Dodam też, że kiedy pytałam czy ktoś życzyłby sobie kontynuację starych serii, takich jak "Uważaj, czego pragniesz" (aka. "Bog, chcąc nas ukarać, spełnia nasze marzenia"), "Książę z bajki" etc., i jednoznaczny odzew był: "Hip-hip hurra! Tak, kontynuuj, bo to były moje ulubione serie, na które wciąż czekam!", a jednak nie widać tego jakoś po statysytkach (no 40 odsłon to nawet "ogłoszenia parafialne" mogą więcej nabić x.x), szczególnie po komentarzach, których brakuje. To też odrzuciło mnie w pewien sposób, szczególnie, że w zanadrzu mam nowe serie (napisane już po kilka rozdziałów), które teraz "kiszę", męcząc się pisząc stare gnioty, których niby wszyscy się nie mogli doczekać... a jednak, no patrz, nie. 

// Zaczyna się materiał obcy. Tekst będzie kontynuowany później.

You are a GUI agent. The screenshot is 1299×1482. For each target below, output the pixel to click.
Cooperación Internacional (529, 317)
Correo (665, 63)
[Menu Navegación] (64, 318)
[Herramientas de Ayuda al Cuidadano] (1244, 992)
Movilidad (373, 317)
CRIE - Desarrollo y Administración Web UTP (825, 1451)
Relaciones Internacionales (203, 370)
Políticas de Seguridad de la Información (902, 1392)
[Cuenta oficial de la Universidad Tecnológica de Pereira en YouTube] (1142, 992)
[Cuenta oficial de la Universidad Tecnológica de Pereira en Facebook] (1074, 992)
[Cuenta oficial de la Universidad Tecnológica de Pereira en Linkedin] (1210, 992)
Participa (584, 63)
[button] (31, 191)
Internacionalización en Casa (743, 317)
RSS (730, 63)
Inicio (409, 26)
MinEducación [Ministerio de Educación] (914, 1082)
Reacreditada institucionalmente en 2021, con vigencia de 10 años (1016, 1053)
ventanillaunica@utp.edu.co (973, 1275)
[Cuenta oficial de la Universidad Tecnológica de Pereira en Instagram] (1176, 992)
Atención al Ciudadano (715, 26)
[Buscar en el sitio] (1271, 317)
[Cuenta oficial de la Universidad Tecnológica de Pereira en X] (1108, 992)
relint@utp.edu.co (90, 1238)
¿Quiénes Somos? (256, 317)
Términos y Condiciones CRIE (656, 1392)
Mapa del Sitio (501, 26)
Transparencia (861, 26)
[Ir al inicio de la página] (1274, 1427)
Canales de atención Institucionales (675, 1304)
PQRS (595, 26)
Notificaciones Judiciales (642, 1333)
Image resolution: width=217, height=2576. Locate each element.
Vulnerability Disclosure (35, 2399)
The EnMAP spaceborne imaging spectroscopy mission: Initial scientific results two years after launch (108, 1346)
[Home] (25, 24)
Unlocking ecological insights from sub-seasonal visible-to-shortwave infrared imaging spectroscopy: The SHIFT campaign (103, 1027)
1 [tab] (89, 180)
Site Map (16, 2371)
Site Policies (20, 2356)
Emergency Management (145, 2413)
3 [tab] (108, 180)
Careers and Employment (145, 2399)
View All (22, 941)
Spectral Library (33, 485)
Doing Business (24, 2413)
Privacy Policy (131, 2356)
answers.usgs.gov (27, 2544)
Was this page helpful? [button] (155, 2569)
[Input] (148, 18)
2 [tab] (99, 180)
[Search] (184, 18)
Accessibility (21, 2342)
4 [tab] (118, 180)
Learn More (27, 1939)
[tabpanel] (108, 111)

To było tak słowem przedwstępu. Postaram się, żeby następnym wpisem był "Książę z bajki" albo "Interesy z diabłem" - ZAPOWIADAM JEDNAK, ŻE JEŚLI "KSIĄŻĘ Z BAJKI" OKAŻE SIĘ TAKĄ SAMĄ LIPĄ JAK POPRZEDNIE STARE SERIE TO JE ZAWIESZAM I BIORĘ SIĘ ZA NOWE RZECZY, bo te wiszą nade mną jak niedoschnięte pranie i, co tu ukrywać, trochę mi tu już zatęchły i śmierdzą... >.<

Tytuł: "Felerny czwartek" (to się nawet trochę trzyma kupy, bo Kai kilka dni temu na twitterze pisał, że ma dwa złe dni pod rząd ^^'')
Paring: Cion x Kuu (Vrzel), Rushi (ex Killaneth, Jupiter) x Kai (ex Killaneth, TRNTY D:CODE)
Typ: oneshot
Gatunek: angst (?)
Beta: -

Słowem wstępu kilka zdjęć: 
Na pierwszy ogień Kai i Rushi:


Cion i Kuu:

I na koniec Cion i Rushi, żeby pokazać pewne podobieństwa między Rushim oraz Kuu (minimalne, ale jednak) oraz fakt, że Cion widział się z Rushim (jakby to miało jakiekolwiek znaczenie, though ^^'')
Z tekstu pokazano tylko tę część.